Suatu ketika seorang istri hamil dan nyidam,
dan meminta kepada suaminya untuk mencarikan bayi rusa jantan yang masih ada
dalam kandungan. Tetapi yang di dengar oleh sang suami adalah bayi jantan yang
dikandung oleh pelanduk (kancil) jantan. Sehingga suami pergi berburu dan tidak
pernah kembali, karena ia telah berjanji tidak akan menemui istrinya kalau
tidak dapat memenuhi permintaan istrinya. Sedangkan 12 orang perempuan yang di
pimpin oleh batin sangkar bermaksud meninggalkan tempat tersebut, mencari
daerah lainnya yang lebih baik. Sang istri tidak mau ikut, dan 12 orang
perempuan tetap berangkat, dan sang istri melahirkan bayi laki-laki.
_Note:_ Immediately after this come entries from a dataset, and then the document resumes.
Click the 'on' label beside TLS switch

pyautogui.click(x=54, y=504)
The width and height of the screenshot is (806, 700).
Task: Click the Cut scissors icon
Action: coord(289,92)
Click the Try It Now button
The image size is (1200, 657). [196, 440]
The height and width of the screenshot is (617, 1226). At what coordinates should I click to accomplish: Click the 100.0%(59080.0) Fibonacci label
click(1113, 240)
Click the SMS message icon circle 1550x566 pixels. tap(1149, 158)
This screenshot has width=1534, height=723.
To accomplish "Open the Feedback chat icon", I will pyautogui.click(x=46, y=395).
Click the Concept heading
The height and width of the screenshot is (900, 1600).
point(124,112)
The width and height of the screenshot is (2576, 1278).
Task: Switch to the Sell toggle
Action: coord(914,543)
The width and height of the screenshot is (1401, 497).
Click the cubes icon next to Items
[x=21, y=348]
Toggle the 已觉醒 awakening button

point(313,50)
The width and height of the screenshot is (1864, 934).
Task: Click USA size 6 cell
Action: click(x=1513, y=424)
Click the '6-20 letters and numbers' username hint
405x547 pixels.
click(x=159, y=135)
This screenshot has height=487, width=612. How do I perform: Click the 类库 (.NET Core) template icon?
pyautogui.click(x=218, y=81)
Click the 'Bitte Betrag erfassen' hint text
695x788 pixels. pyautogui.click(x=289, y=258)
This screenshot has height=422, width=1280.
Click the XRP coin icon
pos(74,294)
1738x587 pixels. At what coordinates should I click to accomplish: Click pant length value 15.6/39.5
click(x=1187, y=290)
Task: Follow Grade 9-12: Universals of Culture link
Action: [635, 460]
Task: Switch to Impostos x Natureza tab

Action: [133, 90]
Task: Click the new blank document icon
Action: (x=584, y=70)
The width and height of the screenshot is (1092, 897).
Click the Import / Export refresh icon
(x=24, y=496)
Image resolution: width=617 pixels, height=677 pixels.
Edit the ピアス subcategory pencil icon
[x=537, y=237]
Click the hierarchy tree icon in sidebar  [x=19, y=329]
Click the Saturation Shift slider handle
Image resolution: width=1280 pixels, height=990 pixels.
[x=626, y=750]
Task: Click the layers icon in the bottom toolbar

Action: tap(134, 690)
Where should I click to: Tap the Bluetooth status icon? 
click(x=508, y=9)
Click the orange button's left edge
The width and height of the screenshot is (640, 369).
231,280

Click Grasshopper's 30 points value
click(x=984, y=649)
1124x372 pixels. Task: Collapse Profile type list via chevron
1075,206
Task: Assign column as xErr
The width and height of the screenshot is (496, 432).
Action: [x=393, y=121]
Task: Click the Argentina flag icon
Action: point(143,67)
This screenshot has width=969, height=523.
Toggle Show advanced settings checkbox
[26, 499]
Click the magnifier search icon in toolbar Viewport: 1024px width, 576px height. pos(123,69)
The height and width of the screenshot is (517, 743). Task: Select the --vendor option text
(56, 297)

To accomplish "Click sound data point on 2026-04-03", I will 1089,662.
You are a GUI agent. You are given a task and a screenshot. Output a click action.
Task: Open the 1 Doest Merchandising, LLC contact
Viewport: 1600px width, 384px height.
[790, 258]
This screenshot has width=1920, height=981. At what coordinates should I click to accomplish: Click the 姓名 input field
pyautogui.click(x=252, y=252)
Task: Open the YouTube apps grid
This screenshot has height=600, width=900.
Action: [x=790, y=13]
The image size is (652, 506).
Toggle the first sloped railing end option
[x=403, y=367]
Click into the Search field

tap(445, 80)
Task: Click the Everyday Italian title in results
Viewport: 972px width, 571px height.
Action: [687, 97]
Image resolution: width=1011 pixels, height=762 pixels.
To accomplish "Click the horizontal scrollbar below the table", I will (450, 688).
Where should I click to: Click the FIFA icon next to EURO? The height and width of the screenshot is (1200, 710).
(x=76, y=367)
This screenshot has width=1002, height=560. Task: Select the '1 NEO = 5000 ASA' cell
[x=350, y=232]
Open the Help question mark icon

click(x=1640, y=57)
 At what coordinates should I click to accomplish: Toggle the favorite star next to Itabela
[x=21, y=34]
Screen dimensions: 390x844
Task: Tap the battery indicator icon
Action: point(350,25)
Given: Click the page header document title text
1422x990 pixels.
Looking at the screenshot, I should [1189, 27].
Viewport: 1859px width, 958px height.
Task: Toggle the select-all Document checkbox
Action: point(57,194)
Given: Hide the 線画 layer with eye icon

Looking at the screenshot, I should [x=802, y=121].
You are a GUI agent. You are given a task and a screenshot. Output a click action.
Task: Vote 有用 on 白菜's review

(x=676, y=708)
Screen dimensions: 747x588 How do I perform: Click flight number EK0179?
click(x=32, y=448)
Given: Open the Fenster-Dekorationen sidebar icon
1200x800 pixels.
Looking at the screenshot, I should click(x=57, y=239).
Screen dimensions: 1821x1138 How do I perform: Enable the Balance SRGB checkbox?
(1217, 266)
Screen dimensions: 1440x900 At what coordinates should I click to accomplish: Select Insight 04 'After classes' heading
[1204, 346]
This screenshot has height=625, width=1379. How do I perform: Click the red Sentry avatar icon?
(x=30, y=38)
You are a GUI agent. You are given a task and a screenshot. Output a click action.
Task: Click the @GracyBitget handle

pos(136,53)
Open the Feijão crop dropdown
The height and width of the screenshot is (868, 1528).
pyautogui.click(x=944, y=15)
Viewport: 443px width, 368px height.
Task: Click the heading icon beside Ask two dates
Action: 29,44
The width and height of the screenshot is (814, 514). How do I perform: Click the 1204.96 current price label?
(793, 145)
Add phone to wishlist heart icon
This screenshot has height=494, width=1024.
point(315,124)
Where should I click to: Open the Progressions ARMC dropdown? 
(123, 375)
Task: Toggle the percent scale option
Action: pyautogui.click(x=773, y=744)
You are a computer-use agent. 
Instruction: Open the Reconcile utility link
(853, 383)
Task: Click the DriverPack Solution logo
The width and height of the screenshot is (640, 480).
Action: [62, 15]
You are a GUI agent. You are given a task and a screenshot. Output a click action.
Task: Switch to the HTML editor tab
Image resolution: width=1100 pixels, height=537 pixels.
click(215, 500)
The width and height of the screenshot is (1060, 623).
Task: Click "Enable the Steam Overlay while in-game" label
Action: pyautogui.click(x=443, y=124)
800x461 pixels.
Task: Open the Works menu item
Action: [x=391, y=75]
Setelah sang
bayi besar, maka sang anak ibunya tersebut kembali ke Pagarruyung, dan meminta
maaf kepada raja Pagarruyng, kemudian mereka menceritakan semua apa yang telah
mereka alami. Dan raja mengirim satu rombongan untuk menyusul Batin Sangkar.
Rombongan
yang dipimpin Batin Sangkar akhirnya sampai di daerah petani, setelah melewati
hutan belantara dan rawa-rawa. Setelah menetap di daerah ini untuk beberapa
tahun lamanya, Batin Sangkar memecah rombongan tersebut ke dalam delapan tempat
pemukiman yang letaknya saling berdekatan. Mereka membuat hutan untuk tempat
pemukiman baru. Yaitu, Petani, Sebaya atau Duri Km 13, Air Jamban Duri,
Pinggir, Semunai, Syam-syam, Kandis, dan Balai Makam.
Secara
kebetulan setelah delapan tempat itu di bangun, datang satu rombongan yang
disuruh oleh raja Pagarruyung. Kemudian oleh Batin Sangkar satu rombongan
tersebut di bagi rata penempatannya di delapan tempat pemukiman. Batin Sangkar
menyuruh seorang cendekia untuk menghadap kepada raja Siak, dan meminta izin
untuk dapat dijadikan rakyat kerajaan Siak Indrapura dan di beri pengesahan
atas hak pemukiman dan menggunakan tanah atau hutan diwilayahnya. Oleh raja
Siak delapan tempat tersebut disahkan sebagai sebuah perbatinan (dukuh) dengan
kepalanya seorang Batin (kepala dukuh) dan diterima sebagai bagian dari
kekuasaan kerajaan Siak Indrapura. Kedelapan buah perbatinan tersebut meliputi
wilayah Petani, Sebanga, Air Jamban, Pinggir,
Semunai, Sam‐Sam, Kandis,Balai Makam.
- Sistem Kekerabatan Suku Sakai
Sistem kekerabatan Suku Sakai menganut matrilineal yaitu
dititik beratkan menurut garis keturunan ibu/perempuan. Yang lebih diutamakan
adalah kedudukan anak perempuan dari anak laki‐laki.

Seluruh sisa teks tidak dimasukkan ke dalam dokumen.